Das bayerische Hochschulgesetz verlangt, dass die Studiengebühren nur für die Verbesserung der Studienbedingungen eingesetzt werden dürfen. Das hindert die Universität jedoch nicht daran, auch Verwaltungsstellen, etwa für 66.000 EUR in der Abteilung Akademische Angelegenheiten und Rechtsangelegenheiten zu schaffen. Ein Teil der Personalmittel wird auch dafür bereitgestellt, so genannte Stellensperren zu überbrücken. Stellensperren werden verhängt, wenn Planstellen an der Universität neu besetzt werden müssen, beispielsweise, wenn ein neuer Professor verpflichtet wurde. Dann dürfen die Stellen eine Zeit lang nicht besetzt werden, um Kosten zu sparen. Da die Arbeit jedoch gemacht werden muss, werden die Personalmittel dafür anderweitig aufgebracht. Studiengebühren eignen sich hierfür offenbar hervorragend, um den bayerischen Haushalt zu entlasten.

Eine Bemerkung noch zu den geschaffenen Stellen in der Lehre: An der Wirtschaftswissenschaftlichen Fakultät werden 24 neue Stellen in der Lehre geschaffen. Diese DozentInnen sind verpflichtet, 120 Lehrveranstaltungen in jedem Semester anzubieten. Im letzten Wintersemester haben an der Fakultät etwa 150 Veranstaltungen stattgefunden. Insgesamt wird die Anzahl der Lehrveranstaltungen damit fast verdoppelt. Das wäre ja prinzipiell erstrebenswert. Doch diese enorme Erweiterung des Lehrangebots lässt die Frage nach der nötigen Infrastruktur offen. Für 120 Lehrveranstaltungen werden bei optimaler Ausnutzung etwa 4 neue Veranstaltungsräume benötigt, die neuen MitarbeiterInnen benötigen mindestens 12 neue Büros, inklusive Ausstattung. In den anderen Fakultäten ist die Lage ähnlich. Wo dieser Platz in den Universitätsgebäuden herkommen soll ist mehr als fraglich, da die räumliche Auslastung bisher schon erhebliche Schwierigkeiten bereitet hat.

Etwa 1,5 Millionen EUR, davon muss ausgegangen werden, wurden unsachgemäß ausgegeben, d.h. sie führen nicht direkt zur Verbesserung der Studienbedingungen. Das heißt auch, dass die restlichen 4 Millionen EUR, also der Großteil, was aus den Studiengebühren finanziert wird, wichtig und sinnvoll ist. Die Infrastruktur im Bereich der Informationstechnologie, der Bibliotheken und der Hörsaalausstattung bedarf dringend der Erneuerung und Ergänzung. Das zeigt aber nicht, wie wichtig Studiengebühren sind, sondern wie der Freistaat seine Universitäten über Jahre vernachlässigt hat!

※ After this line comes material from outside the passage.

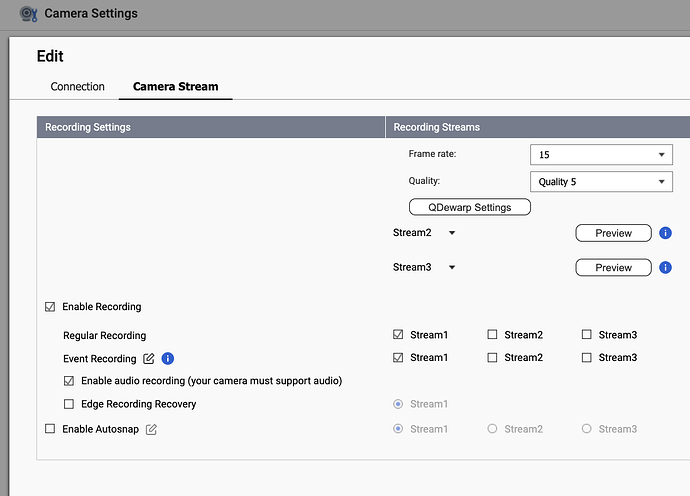The height and width of the screenshot is (496, 690).
Task: Enable Edge Recording Recovery checkbox
Action: point(69,404)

Und nun, da das Geld verteilt werden kann, bestätigten vielen Gremien an der Universität, dass es nicht immer ganz einfach war, die von den Studierenden abgepressten Gebühren überhaupt halbwegs sinnvoll auszugeben. Vielerorts ist sogar eine Goldrauschstimmung ausgebrochen – mit entsprechender Auswirkung auf die Seriosität der Berechnungen. Beispiel: Für die neue Versorgung mit drahtlosen Internetzugängen auf dem Campus werden über 200.000 EUR angesetzt. Studentische Experten gehen in einem Online-Forum davon aus, dass selbst bei großzügiger Kalkulation höchstens die Hälfte des Betrags notwendig sein müsste.

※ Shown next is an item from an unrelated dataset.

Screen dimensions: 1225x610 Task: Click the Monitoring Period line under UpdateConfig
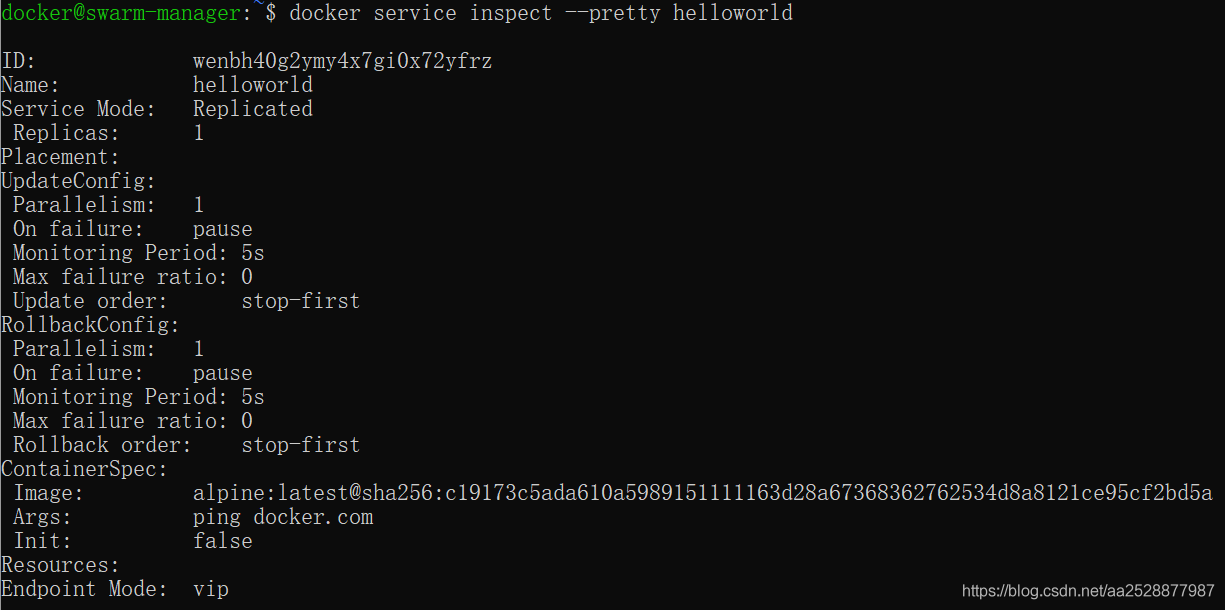pos(138,253)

Auf der Ebene der Universität zeigt sich: Nachdem dringend notwendige Anschaffungen nun aus dem studentischen Geldbeutel finanziert wurden und für die kommenden Semester so nicht mehr notwendig sein werden, ist es dringend notwendig, die Studiengebühren in einem ersten Schritt auf 300 EUR zu senken. Dies steht in der Macht der einzelnen Universitäten. Die Hochschulleitung steht in der Pflicht, weil studentische Mittel sonst auf mehr als fragliche Weise verschleudert werden. Außerdem darf der Wissenschaftsminister als Dealer nicht erfolgreich sein, wenn es darum geht, die Universitäten anzufixen und sie langfristig von den Gebühren abhängig zu machen.

Weiter müssen die Studiengebühren ganz abgeschafft werden, um eine Hochschulfinanzierung durch den Staat zu gewährleisten. Das ist sowohl wichtig für eine sozial gerechte Gesellschaft, als auch für den Fortbestand einer lehr- und forschungsreichen Bildungslandschaft, die nicht in erster Linie nach ökonomischen, sondern nach wissenschaftlichen Zielsetzungen funktionieren muss: Wissen schaffen. In diesem Sinne fordert Contra die universitären Gremien auf, sich für eine Abschaffung der Studiengebühren einzusetzen.